Petróleo iraniano circula numa "zona cinzenta" no mar ao largo da Malásia. O Irão é um dos maiores produtores mundiais de petróleo, exportando em média 1,69 milhões de barris por dia em 2025, e cerca de 90% deste petróleo tem como destino a China, de acordo com o governo dos EUA
(No vídeo acima: Forças dos EUA realizam uma interceção marítima do navio MT Tifani no Oceano Índico, a 21 de abril. Departamento de Defesa)
No ano que antecedeu a sua dramática apreensão pelas forças norte-americanas no Oceano Índico, o petroleiro conhecido como MT Tifani fez várias viagens entre o Irão e uma zona marítima ao largo da Malásia, a cerca de 100 quilómetros dos arranha-céus de Singapura.
Durante estas viagens, o navio permanecia frequentemente parado numa pequena área antes de lançar âncora e desligar o seu sistema automático de identificação (AIS), obrigatório, segundo dados da MarineTraffic analisados pela CNN.
Algum tempo depois — por vezes horas, outras dias — o navio reaparecia no AIS.

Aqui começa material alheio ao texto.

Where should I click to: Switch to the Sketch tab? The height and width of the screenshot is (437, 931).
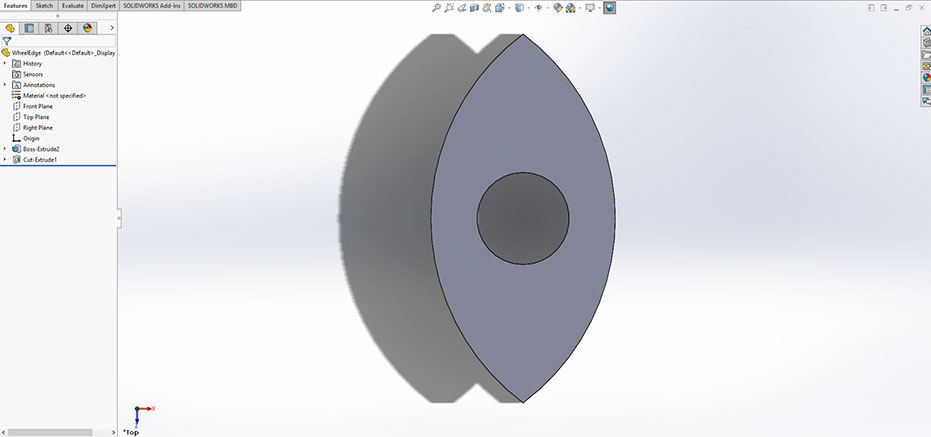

A apreensão do MT Tifani na terça-feira — e dos 1,9 milhões de barris de petróleo iraniano que, segundo as autoridades norte-americanas, transportava — levou o conflito com o Irão para as águas do Indo-Pacífico, a milhares de quilómetros do Golfo Pérsico.
Também colocou sob os holofotes esta zona marítima ao largo da Malásia, com cerca de metade do tamanho do estado norte-americano de Rhode Island, que análises de especialistas e da CNN mostram funcionar como uma estação de combustível flutuante para o Irão, usada pela sua “frota sombra” para comercializar e armazenar petróleo, canalizando receitas essenciais para o regime à medida que a guerra se prolonga.
Embora não esteja oficialmente definida, a área é conhecida como ancoradouro Eastern Outer Port Limits (EOPL). Situa-se perto da entrada oriental do Estreito de Singapura, uma das rotas marítimas mais movimentadas do mundo, a cerca de 70 quilómetros da costa da Malásia peninsular, dentro da zona económica exclusiva do país.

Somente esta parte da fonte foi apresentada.